February 11, 2009
Cotton Candy used To Generate Network Of Blood Vessels
Scientists are turning to cotton candy as a novel tool to help grow replacement tissues for people. It seems the long-time favorite treat may provide an ideal way to generate a network of blood vessels within lab-grown skin, bone, muscle or fat for breast reconstruction, researchers say.
Dr. Jason Spector of New York-Presbyterian Hospital/Weill Cornell Medical Center in New York and Leon Bellan of Cornell University conducted the research on the new technique.
It works by first pouring a thick liquid chemical over the cotton candy, and waiting for the liquid to solidify into a chunk. The chunk is then put in to warm water to dissolve the cotton candy, leaving small channels where the strands of cotton candy used to be. Eventually, what is left is a piece of material containing a network of fine channels.
These channels are then lined with cells to create artificial blood vessels. The solid chunk can be seeded with immature cells of the type of tissue scientists wish to make.

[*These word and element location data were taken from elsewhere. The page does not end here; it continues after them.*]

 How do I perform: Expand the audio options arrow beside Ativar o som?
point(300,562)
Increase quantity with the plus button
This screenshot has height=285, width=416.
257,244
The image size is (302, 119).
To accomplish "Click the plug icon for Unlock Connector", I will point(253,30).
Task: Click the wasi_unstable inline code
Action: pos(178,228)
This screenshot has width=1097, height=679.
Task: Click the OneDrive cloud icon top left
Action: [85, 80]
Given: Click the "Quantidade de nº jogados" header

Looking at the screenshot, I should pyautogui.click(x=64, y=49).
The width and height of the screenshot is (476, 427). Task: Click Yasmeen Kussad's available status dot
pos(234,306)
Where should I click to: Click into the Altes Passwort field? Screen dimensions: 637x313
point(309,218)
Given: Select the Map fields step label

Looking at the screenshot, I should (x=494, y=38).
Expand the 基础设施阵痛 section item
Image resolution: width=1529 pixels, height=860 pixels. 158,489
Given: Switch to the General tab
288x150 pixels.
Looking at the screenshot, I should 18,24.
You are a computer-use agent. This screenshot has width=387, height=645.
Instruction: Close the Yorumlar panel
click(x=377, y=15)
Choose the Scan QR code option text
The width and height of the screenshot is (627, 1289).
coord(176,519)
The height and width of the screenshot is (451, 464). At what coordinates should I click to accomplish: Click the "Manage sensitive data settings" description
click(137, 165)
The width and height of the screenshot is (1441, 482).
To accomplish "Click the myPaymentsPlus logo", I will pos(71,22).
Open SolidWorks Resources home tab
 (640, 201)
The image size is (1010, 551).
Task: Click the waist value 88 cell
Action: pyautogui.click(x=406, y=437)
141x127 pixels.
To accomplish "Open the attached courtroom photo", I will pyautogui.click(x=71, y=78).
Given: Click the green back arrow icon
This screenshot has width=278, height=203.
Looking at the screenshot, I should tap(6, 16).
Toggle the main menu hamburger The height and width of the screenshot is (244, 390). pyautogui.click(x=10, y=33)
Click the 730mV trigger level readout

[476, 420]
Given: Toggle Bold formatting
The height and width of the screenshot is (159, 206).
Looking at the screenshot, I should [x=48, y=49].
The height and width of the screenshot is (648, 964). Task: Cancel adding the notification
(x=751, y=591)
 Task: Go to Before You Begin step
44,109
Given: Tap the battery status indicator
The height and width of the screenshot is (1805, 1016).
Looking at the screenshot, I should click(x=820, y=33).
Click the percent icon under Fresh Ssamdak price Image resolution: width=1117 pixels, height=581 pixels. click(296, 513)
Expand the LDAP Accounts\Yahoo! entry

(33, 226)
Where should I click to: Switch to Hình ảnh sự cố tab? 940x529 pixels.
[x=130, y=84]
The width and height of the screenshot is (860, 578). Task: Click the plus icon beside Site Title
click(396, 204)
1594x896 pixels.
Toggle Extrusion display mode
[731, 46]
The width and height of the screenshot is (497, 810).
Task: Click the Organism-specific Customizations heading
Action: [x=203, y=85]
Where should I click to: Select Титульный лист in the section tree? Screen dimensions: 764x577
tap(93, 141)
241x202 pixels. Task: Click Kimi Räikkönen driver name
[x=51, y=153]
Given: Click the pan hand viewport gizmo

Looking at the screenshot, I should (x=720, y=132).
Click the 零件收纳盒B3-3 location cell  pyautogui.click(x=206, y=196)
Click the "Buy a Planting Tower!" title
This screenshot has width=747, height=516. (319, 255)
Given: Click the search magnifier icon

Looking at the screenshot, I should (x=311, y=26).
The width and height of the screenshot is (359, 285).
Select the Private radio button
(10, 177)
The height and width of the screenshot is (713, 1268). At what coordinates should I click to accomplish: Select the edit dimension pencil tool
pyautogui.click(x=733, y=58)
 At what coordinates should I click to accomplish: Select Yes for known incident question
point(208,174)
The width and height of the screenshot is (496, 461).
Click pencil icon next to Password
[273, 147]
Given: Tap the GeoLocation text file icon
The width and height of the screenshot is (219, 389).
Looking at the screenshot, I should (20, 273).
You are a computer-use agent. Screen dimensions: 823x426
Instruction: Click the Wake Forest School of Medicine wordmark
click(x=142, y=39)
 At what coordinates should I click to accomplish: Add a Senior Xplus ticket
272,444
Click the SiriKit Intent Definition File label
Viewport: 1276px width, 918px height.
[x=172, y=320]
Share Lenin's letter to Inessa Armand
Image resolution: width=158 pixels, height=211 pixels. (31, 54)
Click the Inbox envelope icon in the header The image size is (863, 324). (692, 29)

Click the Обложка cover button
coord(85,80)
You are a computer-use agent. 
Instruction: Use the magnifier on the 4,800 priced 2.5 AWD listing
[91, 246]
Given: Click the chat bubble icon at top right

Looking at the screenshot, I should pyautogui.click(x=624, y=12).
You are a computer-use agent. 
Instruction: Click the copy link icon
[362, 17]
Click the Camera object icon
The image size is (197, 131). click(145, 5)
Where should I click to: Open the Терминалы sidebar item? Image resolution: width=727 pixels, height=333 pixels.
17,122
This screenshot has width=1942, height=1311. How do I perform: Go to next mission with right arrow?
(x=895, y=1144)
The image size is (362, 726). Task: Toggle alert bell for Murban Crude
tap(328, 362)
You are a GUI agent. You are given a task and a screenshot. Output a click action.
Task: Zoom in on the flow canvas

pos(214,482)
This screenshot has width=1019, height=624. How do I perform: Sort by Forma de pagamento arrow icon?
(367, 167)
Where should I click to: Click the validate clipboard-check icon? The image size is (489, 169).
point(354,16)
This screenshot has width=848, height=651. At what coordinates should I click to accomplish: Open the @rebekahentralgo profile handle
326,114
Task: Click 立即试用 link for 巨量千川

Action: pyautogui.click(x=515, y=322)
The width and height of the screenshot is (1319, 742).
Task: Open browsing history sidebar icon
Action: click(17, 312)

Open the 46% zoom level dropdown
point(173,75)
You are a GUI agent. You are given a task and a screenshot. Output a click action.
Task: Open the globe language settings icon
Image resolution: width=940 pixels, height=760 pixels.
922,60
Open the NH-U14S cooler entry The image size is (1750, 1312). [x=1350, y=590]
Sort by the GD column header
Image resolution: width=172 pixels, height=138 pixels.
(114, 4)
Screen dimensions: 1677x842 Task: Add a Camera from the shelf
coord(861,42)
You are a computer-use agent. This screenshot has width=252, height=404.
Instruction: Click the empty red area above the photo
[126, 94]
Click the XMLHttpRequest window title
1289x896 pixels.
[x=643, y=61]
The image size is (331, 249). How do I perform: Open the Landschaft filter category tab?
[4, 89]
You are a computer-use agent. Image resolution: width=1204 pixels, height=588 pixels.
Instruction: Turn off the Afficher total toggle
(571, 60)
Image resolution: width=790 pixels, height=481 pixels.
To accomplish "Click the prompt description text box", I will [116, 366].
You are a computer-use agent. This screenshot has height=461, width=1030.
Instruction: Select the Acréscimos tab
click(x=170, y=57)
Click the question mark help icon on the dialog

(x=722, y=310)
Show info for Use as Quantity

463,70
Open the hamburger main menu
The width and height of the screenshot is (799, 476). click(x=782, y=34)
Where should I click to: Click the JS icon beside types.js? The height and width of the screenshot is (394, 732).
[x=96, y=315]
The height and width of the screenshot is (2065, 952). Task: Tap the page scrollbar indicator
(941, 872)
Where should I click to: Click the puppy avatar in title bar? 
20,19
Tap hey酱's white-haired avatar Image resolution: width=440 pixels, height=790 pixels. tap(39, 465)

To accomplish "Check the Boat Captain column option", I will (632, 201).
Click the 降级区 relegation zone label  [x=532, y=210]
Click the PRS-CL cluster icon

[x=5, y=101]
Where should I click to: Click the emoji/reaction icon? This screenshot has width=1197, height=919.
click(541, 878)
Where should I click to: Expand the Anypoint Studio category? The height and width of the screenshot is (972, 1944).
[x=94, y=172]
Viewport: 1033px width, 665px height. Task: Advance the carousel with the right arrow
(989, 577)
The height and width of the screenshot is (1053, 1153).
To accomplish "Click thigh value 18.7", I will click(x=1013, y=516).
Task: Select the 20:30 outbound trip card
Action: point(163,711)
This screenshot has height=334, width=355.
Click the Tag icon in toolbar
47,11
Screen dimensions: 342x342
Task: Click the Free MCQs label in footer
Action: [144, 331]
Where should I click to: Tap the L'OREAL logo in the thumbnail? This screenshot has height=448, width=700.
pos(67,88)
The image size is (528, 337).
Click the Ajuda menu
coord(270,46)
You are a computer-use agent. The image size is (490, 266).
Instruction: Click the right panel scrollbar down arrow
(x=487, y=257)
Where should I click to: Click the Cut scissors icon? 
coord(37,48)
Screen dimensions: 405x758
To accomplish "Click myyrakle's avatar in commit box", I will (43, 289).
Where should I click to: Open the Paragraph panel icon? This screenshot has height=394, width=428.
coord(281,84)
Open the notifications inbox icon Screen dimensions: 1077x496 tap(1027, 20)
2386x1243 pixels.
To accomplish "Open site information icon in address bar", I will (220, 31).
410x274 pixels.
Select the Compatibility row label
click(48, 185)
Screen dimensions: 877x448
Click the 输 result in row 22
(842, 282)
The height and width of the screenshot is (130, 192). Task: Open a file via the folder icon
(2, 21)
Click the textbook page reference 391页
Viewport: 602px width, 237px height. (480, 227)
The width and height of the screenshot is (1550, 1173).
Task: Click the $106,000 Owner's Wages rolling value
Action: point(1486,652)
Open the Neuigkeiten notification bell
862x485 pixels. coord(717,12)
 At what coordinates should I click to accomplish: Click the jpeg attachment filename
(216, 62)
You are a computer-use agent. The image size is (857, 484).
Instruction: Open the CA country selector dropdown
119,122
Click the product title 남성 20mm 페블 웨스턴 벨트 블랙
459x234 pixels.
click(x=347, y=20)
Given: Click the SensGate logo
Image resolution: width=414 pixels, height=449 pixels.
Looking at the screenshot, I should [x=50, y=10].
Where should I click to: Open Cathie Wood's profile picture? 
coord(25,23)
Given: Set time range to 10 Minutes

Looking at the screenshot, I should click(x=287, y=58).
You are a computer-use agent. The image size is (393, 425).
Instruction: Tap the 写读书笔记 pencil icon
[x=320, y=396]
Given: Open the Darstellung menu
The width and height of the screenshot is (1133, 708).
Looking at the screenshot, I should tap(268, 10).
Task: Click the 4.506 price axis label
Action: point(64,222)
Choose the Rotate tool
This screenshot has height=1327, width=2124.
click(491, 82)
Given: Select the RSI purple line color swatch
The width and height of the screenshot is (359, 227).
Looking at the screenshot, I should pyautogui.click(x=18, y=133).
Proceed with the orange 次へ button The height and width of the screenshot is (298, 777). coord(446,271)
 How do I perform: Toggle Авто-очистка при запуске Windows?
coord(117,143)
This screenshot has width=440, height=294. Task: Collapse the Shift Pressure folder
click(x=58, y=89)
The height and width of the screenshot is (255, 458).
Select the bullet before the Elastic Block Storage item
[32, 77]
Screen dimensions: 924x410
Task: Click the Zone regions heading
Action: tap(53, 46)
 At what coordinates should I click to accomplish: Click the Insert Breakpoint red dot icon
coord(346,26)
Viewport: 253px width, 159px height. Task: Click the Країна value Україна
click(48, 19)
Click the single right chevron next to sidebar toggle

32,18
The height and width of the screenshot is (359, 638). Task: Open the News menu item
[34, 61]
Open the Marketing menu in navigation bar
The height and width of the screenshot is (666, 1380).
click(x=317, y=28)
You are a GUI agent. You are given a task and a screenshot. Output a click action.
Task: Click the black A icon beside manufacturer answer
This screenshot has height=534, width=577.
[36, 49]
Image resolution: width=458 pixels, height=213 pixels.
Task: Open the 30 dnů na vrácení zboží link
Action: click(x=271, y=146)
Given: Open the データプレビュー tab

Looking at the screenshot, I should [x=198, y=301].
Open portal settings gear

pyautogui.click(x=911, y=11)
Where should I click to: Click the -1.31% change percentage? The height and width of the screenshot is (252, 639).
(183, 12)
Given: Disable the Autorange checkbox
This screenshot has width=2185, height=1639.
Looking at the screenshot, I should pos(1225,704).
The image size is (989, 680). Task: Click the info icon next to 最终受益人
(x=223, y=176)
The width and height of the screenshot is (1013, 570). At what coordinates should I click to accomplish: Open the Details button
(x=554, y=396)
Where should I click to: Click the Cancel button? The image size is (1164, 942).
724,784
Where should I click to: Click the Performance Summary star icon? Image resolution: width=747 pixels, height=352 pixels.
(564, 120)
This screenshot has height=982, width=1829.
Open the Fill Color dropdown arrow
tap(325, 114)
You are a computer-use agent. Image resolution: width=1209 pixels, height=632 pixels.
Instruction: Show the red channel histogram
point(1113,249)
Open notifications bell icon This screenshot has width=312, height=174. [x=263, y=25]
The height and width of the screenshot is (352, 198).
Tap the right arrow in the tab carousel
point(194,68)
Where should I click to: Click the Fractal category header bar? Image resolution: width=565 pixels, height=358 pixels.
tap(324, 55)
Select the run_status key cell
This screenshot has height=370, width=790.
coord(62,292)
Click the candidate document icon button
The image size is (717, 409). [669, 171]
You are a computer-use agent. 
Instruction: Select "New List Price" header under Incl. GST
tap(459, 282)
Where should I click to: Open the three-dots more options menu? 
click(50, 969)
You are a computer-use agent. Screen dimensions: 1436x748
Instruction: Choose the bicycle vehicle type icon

Since the block is biodegradable, as it disappears it is slowly replaced by growing tissue. Ultimately what remains is a piece of tissue permeated with tiny blood vessels.
The researchers have so far made these blocks of material with rat blood running through the channels. While they may eventually change to something other than cotton candy as the research progresses, Bellan hopes to keep using the inexpensive candy as long as possible.
Spector, who keeps a jar of jelly beans on his desk, told the AP he enjoys cotton candy and that with the current research, "it's taken on a whole new meaning."
But Bellan sees things differently.
"I actually hate cotton candy," he told the AP.
"It's disgusting. I won't eat it."
The research was published online this week in the journal Soft Matter.